My father and I have had arguments about family for most of my life. My father keeps insisting that now that I am an adult I should make a pilgrimage twice a year to go to his family reunions. I don’t see the point in going to these because I had many of these events from my childhood where I felt kind of like we were the Anne of Cleeves juice glass in the collection of wives of Henry VIII. We needed to be there so that there would be a complete set of my father’s siblings and family, but once we were accounted for we were kind of ignored and forgotten.

I came to terms with this at some point in my early adulthood because, honestly, what do you say to people you only see twice a year? Most of my relatives were much older than I was. My cousins were in college and getting married when I was in Jr. High. We were at different points in our lives.

The advent of Facebook and the Internet has made it much easier to connect with my relatives and keep up with what they are doing. We’re also now all adults and it’s a little easier to connect with people when you’re at the same point in your life.

Yet still I fight with my father over the necessity to go there and see people in person. We would have incredibly heated arguments over this and I could never articulate why this bothered me so much until recently, and yes, it does has something to do with networking.

Meaningful Relationships

I guess the things that bothers me about going to various family reunions is that they are perfunctory and superficial.
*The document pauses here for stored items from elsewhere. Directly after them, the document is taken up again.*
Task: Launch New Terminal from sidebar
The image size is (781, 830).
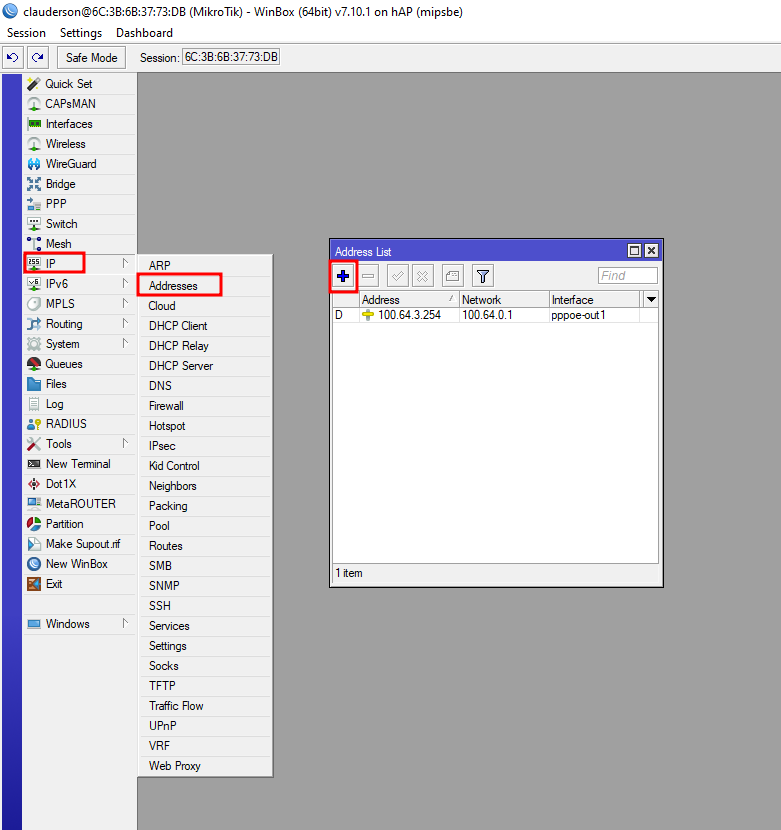Action: 77,464
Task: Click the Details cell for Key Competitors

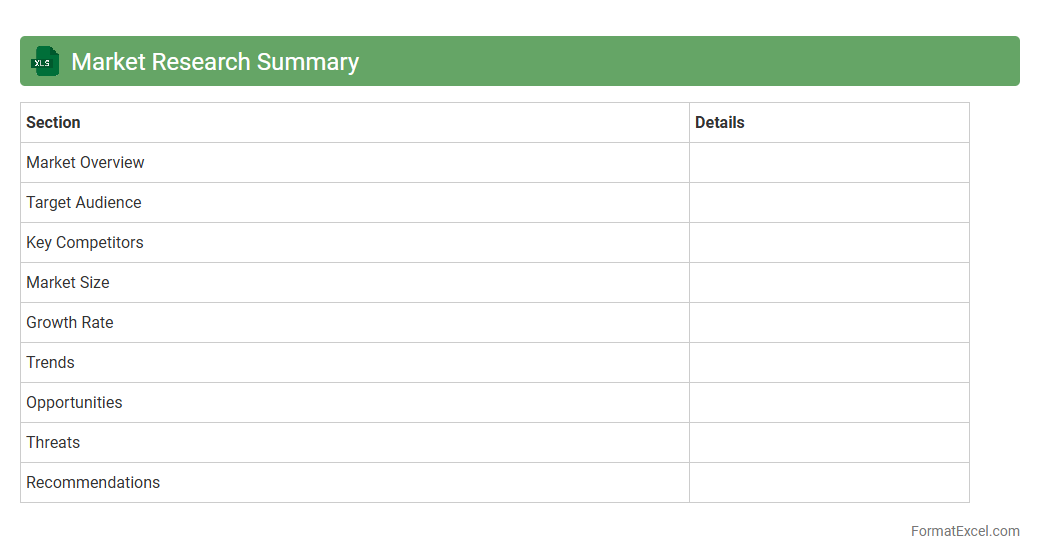Action: coord(829,242)
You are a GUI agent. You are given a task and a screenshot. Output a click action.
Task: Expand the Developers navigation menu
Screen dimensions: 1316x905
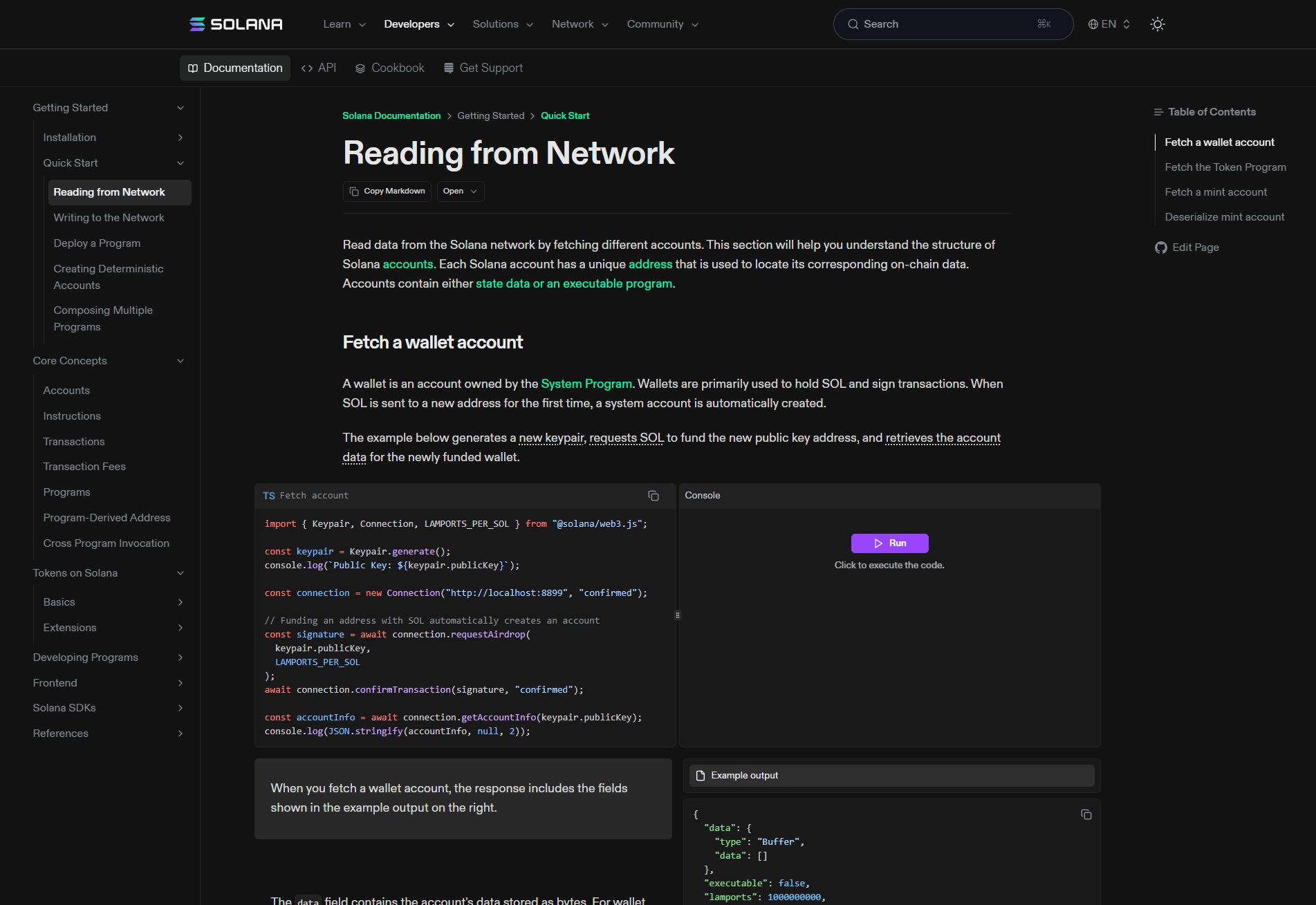(419, 24)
You go, you say hi to the host, you eat your sandwich, you go home.

I observed over many years that most people’s relationships with their families were much different than my own.

I grew up in a very small town where most people had a huge network of cousins and other relatives who were all around the same age. They were thick as thieves in school and continue to voluntarily spend time together as adults. People weren’t just cousins, they were friends as well.

My cousins were not my friends. I really think that they could have been.

I remember as a kid being hauled to the family Christmas brunch where I would usually find a nice corner to sit in and read my Babysitter’s Club books while I waited for presents to be opened so that we could go back to the hotel and go swimming. One thing that happened every year was that my cousins would all go out to a movie and I was always invited to go. My dad would tell them no, I wasn’t allowed to go with them.

After a few years they stopped asking and whatever relationship I had with them withered until I became an adult and reconnected with them on social media.

My mother’s family was closer in both age and geographically and I barely saw them either. I will now go on Facebook and see every cousin of my mother’s, except her, go on a week-long camping trip and other various adventures that we are never included in because we’re not really a member of the family.

I keep fighting with my dad because I think we have different ideas of what “family” is.

My dad thinks that family is people you are related to by blood who are obligated to take you in if you are in trouble. He sees them like Social Security. You show up once a year to let them know you are alive so that if you are at a point where you might not be you can show up with your hand out and expect to be taken care of.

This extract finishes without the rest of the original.